In markets that don’t regulate otherwise, a typical program will count unused
balance as breakage 12 months after issue. The typical balance on such a card
would amount to unspent change from a purchase. In regulated markets, they’ll
just follow whatever the regulation is, which sometimes requires charging an
“account maintenance” fee, instead of just removing the balance.

What happens to the money before it is either redeemed or taken as breakage
depends again on the specifics of the program and the jurisdiction. Sometimes
it will be required to be held in a trust, or in some other form of escrow.
Often this will preclude the possibility of earning interest.

Sometimes the gift card provider and the merchant are different parties. An
example of this would be a mall that sells a gift card that you can use to
redeem at any store in the mall, or a visa gift card. In this case, the
program operator does not simply exchange the balance for stock, they have to
settle cash with the merchant.

Loyalty liability is different again, because that’s liability that you never
received a direct payment for in the first place.

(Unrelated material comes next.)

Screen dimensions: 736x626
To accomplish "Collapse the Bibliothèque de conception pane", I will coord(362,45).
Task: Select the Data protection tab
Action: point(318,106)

The one huge mistake that this article makes is that it claims the breakage
income is 100% profit. This ignores the costs of operating the program, which
is usually millions of dollars. Small retailers would receive trivial breakage
income, and would not necessarily even cover program costs with it. Medium
size retailers may or may not generate a profit on breakage, large retailers
likely do, but their program expenses are also enormous. The real value to the
business is customer acquisition.